はじめこそ驚いていた梨乃ちゃんだが、何やら思い当たる節でもあったのか――それとも社内で噂にでもなっているのか――休憩時間で真理ちゃんとの間に立ってもらえることになった。そうでもしないと俺たちの関係回復は難しそうだった。


 食堂に梨乃ちゃんが来る。手を振ってこちらへ呼んだ。梨乃ちゃんがちゃんと返事をしてくれるというだけでだいぶ救われた。


「昨日のLINEって本当ですか?」


 開口一番ずっと抱えていたであろう疑問を口にする梨乃ちゃん。たしかに普通に考えれば、心優しきシングルマザーの真理ちゃんがそのような対応をするとは考えがたい。


 俺は率直に現状を答えることにした。


「正直なところ、俺にも全然分からないんだ。なんで彼女がそんな態度を取るのか……」


 そこまで言いかけたところで、当の真理ちゃんが食堂に入ってきた。梨乃ちゃんが手を振る。真理ちゃんが笑顔で手を振り返す。

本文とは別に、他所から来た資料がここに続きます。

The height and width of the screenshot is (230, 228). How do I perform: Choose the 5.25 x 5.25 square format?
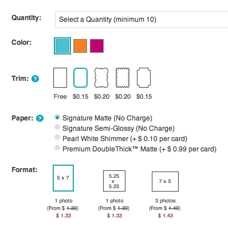click(x=114, y=181)
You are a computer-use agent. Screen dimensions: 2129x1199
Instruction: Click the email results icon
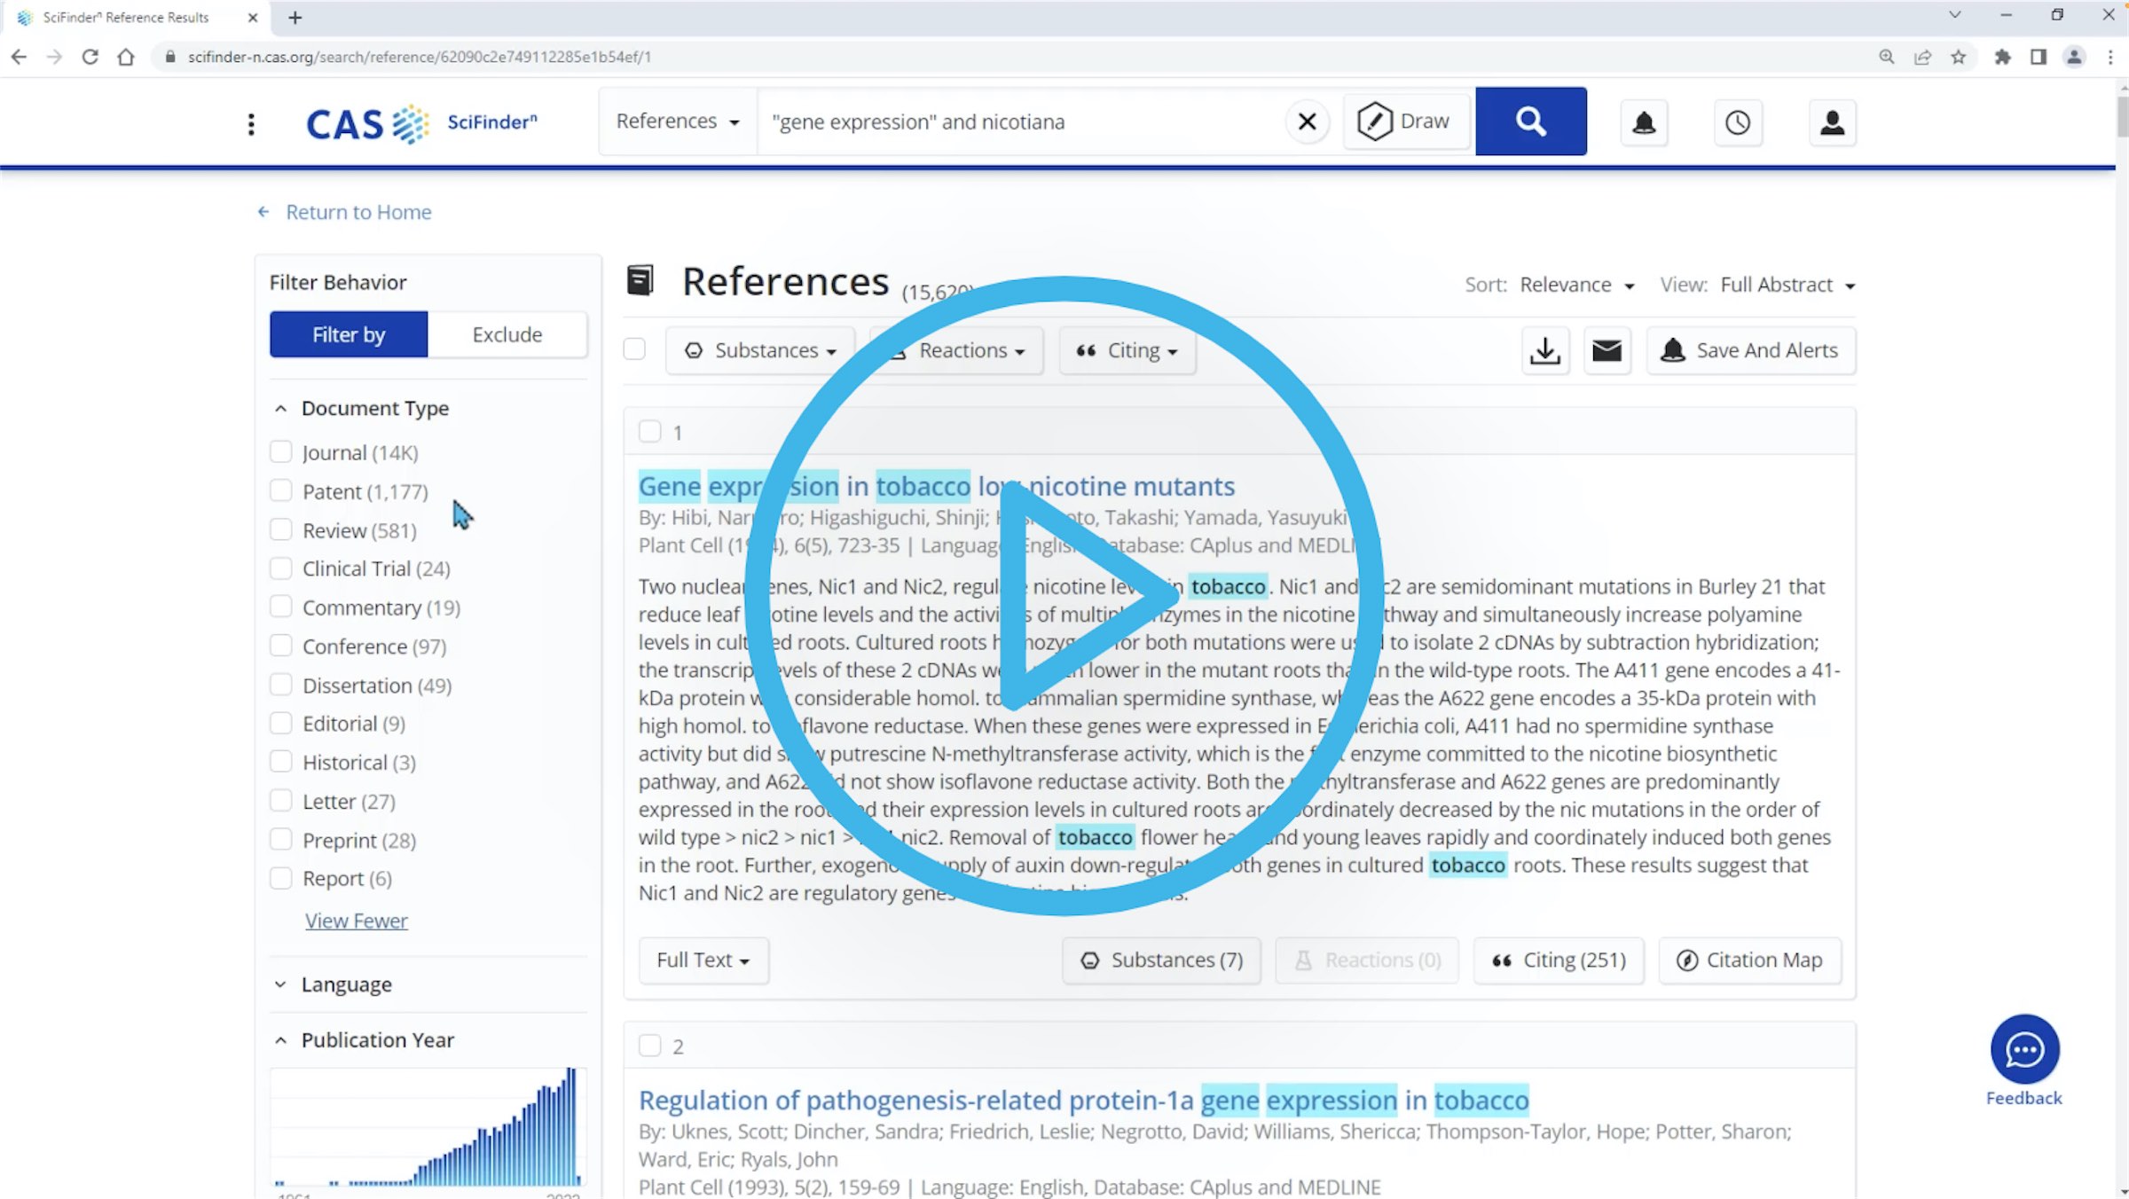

 俺も敬礼みたいに右手を上げて挨拶する。安定の無視。真理ちゃんの表情が暗く、表情が無くなる。根暗のスーパーサイヤ人みたいだった。分かってはいたことだったが、いざ実際にそれをされるとテンションが下がった。


「梨乃ちゃん、一緒に食べよう」


 そう言って真理ちゃんは離れた別の席に着席する。「俺も」と言いかけたところで、強烈な視線で睨まれた。梨乃ちゃんと顔を見合わせる。苦笑い――いや、実際にそうやって笑うしかなかった。

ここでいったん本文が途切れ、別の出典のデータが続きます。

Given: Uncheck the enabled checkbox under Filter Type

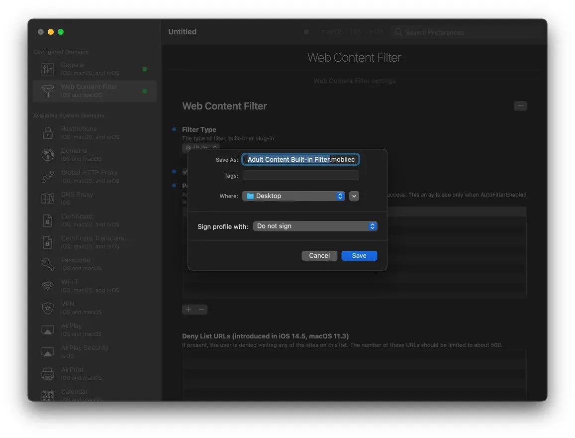Looking at the screenshot, I should point(185,171).
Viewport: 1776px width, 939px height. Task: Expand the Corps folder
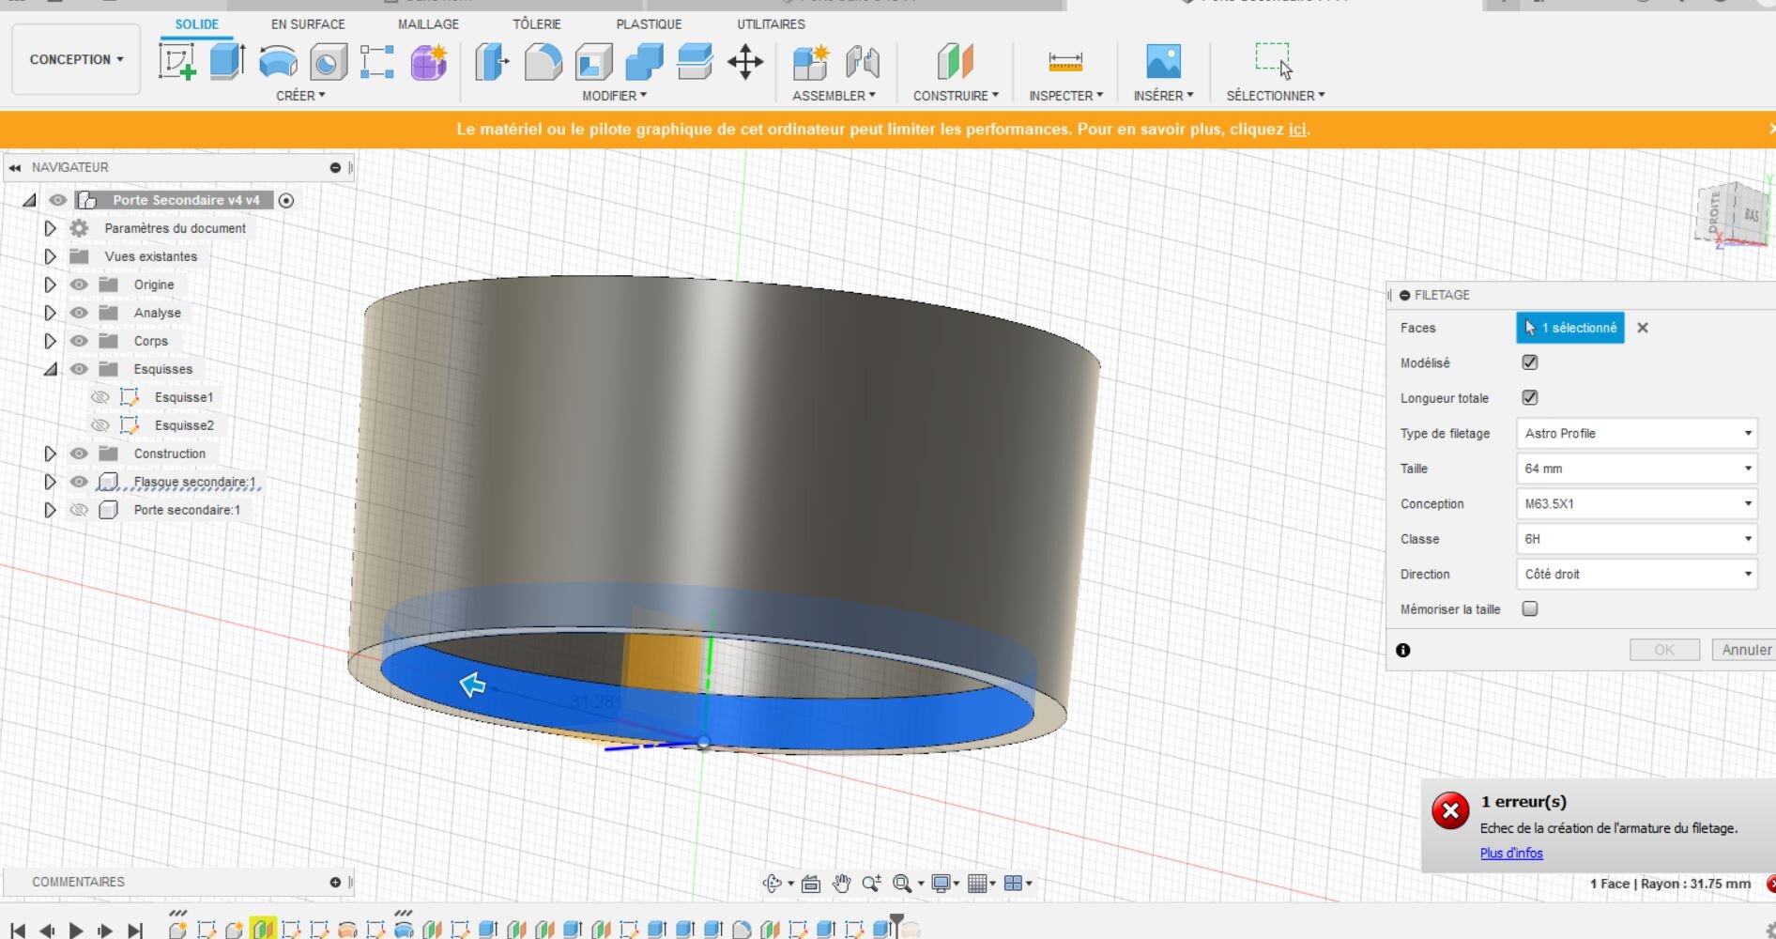click(x=51, y=341)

 梨乃ちゃんは目で「任せて」という風に合図をすると、真理ちゃんの席へと移動していった。関係修復を目論んだのに、まさかのお一人様アゲイン。


 周囲のオッサンたちがチラチラと視線を送ってくる。同僚のゴシップネタはさぞ楽しいに違いない。「殺すぞ」と吐き出したくなるのをこらえつつ定食を口にする。状況が状況なだけに、不味さには拍車がかかっている。

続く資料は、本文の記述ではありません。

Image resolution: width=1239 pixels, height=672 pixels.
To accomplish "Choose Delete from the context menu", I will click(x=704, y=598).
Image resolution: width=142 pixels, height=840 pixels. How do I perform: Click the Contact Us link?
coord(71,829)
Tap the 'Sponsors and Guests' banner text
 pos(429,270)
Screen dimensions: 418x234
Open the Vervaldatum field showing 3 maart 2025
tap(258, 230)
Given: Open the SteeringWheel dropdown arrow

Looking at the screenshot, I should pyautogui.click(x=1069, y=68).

 状況は変わらないものの、梨乃ちゃんと現状を共有することは出来た。それは収穫と言って良かっただろう。ちょっとは前向きに物事を考えよう。そうでもしないとやっていられない。


 ホスト時代は客とケンカすると、場合によっては仲直りのために客の家を訪問することもあった。そうやって本気(風)を見せて関係を修復するためだ。客も客で潜在的にはそんなドラマチックな展開を望んでいる部分がある。


 実際問題、夜の街まで来る女はそういうことをやって楽しむ傾向がある。大概の場合、「もう来ないで」は逆の意味を示す。ダチョウ倶楽部と同じだ。


だが、それをここでやれば即座にストーカーと見なされてブタ箱行きになるだろう。そんな社会的に信用を失う事件を起こせば、稼げない本業の方も終わる。今の俺にはそれが致命的なダメージになる。それだけは避けなければいけない。


 今は梨乃ちゃんに任せよう。付き合う付き合わない以前に、仲間とこんな状態でいるのを放置するのはよろしくない。お互いにとって。


 しかし、やはり昨日銃撃してきた女は真理ちゃんじゃないのか。真夜中に堂々と発砲してきたあの女。暗い、暗い眼をした女。


どう見ても真理ちゃんにしか見えなかったが、他人のそら似か。それとも俺の被害妄想が生み出しただけの幻覚なのか。銃撃してきたのが真理ちゃんであれば、俺たちが恋人になるのは難しいだろう。


 だが、仮に他人のそら似だったとして、それならあの女は何だったんだ。いずれにしても、真理ちゃんとの関係が修復しないとどうしようもない気がした。まあいい。どうせそう時間はかからないだろうから。今は梨乃ちゃんに任せよう。


 俺たちの関係が修復すれば、この不味い定食も旨く感じられるはずだ。